Cosa è cambiato dopo la sospensione della didattica in presenza? In altre scuole già in crisi la conflittualità è esplosa. Più in generale, le criticità emerse in questi mesi sono risalenti a tanti anni fa, come ad esempio la problematica mai risolta delle classi sovraffollate.
Quello che ci colpisce è vedere dedicate a tali temi caldi per noi da decenni un’attenzione mediatica che, purtroppo, troppo spesso è rimasta bassa speculazione giornalistica o politica, senza una vera volontà di risolvere di cooperare tra istituzioni, ma solo scaricando responsabilità di eventuali inadempienze.
Cosa invece c’è di buono? Che il dibattito pubblico sulla scuola sia ripartito, con una velocità, un’intensità e una partecipazione che non si erano mai viste a nostra memoria prima. Probabilmente, mai nella storia repubblicana si è tanto parlato di vita scolastica e di pratiche di scuola, il pilastro fondamentale dello stato sociale, almeno a nostro parere.

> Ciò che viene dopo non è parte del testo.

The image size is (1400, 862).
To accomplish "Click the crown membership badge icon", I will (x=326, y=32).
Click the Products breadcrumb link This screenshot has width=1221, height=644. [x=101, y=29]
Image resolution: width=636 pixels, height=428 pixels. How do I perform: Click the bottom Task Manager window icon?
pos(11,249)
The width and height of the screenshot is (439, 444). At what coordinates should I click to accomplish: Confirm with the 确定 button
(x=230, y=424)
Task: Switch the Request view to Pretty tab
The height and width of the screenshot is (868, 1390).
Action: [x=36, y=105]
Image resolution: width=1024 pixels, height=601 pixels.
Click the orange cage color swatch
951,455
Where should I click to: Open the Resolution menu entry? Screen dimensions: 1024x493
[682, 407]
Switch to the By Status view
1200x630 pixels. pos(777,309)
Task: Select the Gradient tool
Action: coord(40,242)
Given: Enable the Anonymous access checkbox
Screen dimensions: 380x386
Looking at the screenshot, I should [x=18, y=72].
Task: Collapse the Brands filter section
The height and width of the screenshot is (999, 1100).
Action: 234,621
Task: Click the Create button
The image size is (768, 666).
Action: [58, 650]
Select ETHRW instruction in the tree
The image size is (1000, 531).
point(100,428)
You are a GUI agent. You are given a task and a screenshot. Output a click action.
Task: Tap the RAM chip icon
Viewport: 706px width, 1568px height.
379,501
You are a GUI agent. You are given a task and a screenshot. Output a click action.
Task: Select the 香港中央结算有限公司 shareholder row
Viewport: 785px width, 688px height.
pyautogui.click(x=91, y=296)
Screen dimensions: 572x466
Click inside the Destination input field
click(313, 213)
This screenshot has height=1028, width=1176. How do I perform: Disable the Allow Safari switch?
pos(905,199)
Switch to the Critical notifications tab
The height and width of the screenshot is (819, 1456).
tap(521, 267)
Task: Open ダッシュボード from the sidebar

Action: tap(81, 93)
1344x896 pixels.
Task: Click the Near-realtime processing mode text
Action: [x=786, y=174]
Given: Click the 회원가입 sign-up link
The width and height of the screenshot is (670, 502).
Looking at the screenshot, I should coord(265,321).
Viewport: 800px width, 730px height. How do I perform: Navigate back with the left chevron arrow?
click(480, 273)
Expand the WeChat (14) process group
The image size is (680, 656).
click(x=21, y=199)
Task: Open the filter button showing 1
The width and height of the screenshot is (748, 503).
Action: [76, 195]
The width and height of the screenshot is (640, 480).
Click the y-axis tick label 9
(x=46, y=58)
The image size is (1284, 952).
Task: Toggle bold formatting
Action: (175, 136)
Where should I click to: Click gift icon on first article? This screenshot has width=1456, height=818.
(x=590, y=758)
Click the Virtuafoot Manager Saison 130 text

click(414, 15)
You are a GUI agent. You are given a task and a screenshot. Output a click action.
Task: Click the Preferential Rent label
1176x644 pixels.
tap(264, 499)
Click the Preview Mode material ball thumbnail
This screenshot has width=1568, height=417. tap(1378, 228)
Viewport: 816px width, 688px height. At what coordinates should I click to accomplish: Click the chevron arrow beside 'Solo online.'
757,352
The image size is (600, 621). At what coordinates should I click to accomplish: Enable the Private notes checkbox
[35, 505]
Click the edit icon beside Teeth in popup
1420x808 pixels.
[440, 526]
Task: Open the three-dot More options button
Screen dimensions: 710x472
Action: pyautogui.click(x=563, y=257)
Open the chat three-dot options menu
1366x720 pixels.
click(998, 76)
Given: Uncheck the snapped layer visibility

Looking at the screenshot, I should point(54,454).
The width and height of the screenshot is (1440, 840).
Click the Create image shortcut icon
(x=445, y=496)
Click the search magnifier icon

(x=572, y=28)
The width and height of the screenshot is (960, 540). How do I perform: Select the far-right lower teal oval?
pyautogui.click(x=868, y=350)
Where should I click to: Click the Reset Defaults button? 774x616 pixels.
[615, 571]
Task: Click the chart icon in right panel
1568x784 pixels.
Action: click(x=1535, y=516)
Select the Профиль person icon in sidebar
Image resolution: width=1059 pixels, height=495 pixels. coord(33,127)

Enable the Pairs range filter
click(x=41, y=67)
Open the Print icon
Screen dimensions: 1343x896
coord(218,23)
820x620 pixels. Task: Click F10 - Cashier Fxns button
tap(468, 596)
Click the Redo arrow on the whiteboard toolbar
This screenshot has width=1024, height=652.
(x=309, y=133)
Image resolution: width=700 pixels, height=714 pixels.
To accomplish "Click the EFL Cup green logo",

Il discorso pubblico si sposta velocemente come la fama virgiliana, e anche in questo si attua una delle tante declinazioni della teoria sociologica detta Acceleration theory di Hartmut Rosa, che ci sembra possa essere applicata anche in questo contesto. Ma su questo, magari, ritorneremo in futuro, se il nostro lessico dialogico avrà una continuazione.